(Selected extract):
It's been done before (Germany during the Third Reich, Russia during the Cold
War), but even though the scientists involved did some really good work, they
couldn't do as much as they could have in cooperation with the rest of the
world (a lot of work done abroad was duplicated).

There's a reason science has always been so international - it just makes the
research process a lot quicker and more effective. And a common language helps
enormously. In the Middle Ages (and for quite some time after) the _lingua_
_franca_ of science was Latin. That changed around the 18th-19th century, when
a lot of work started being done in local languages (Mendel wrote his findings
up in German, Darwin in English, Pasteur presumably in French, etc.) This
meant that to stay on top of your field as a scientist you had to understand
all the important languages (English, French, German, some Italian and
Russian). After WWII, English became the new Latin so to speak, and we had a
predominant language again.

So to sum up, if you are prepared to risk scientific isolation, go ahead and
do your own thing in your own language - if a nation state is set on doing
something like this, it will manage at an academic level. But in today's
globalised world, I doubt whether any commercial/industrial players would be
able or even willing to pull it off.

------
hellofunk
You could just as easily ask why English has become the international language
of the world. The two questions are not the same with the same answer, but are
also not disconnected.

(Stored data):
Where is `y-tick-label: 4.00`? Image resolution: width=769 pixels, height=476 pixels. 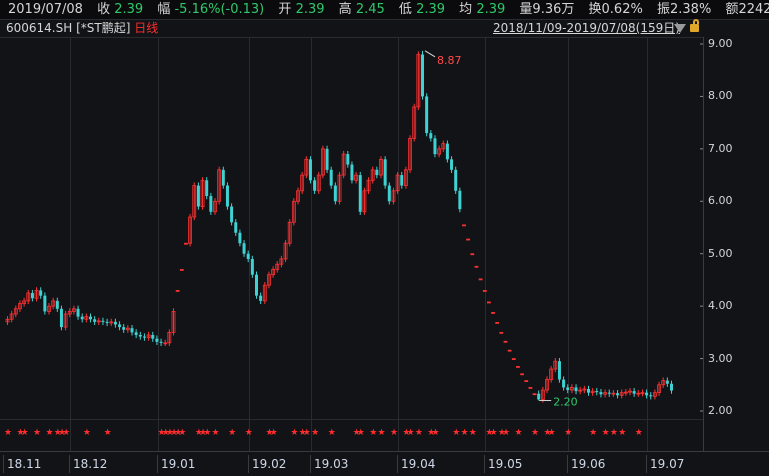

(Task objective): In the forum excerpt on the language of science, why did scientists from around the 18th–19th century onward need to understand several languages? Answer in one to three sentences.

(Exercise solution): Around the 18th–19th century, Latin stopped being the common language of science, and much work began to be written in local languages. Mendel, for example, wrote in German and Darwin in English. To stay on top of their field, scientists therefore had to understand all the important languages: English, French, German, and some Italian and Russian.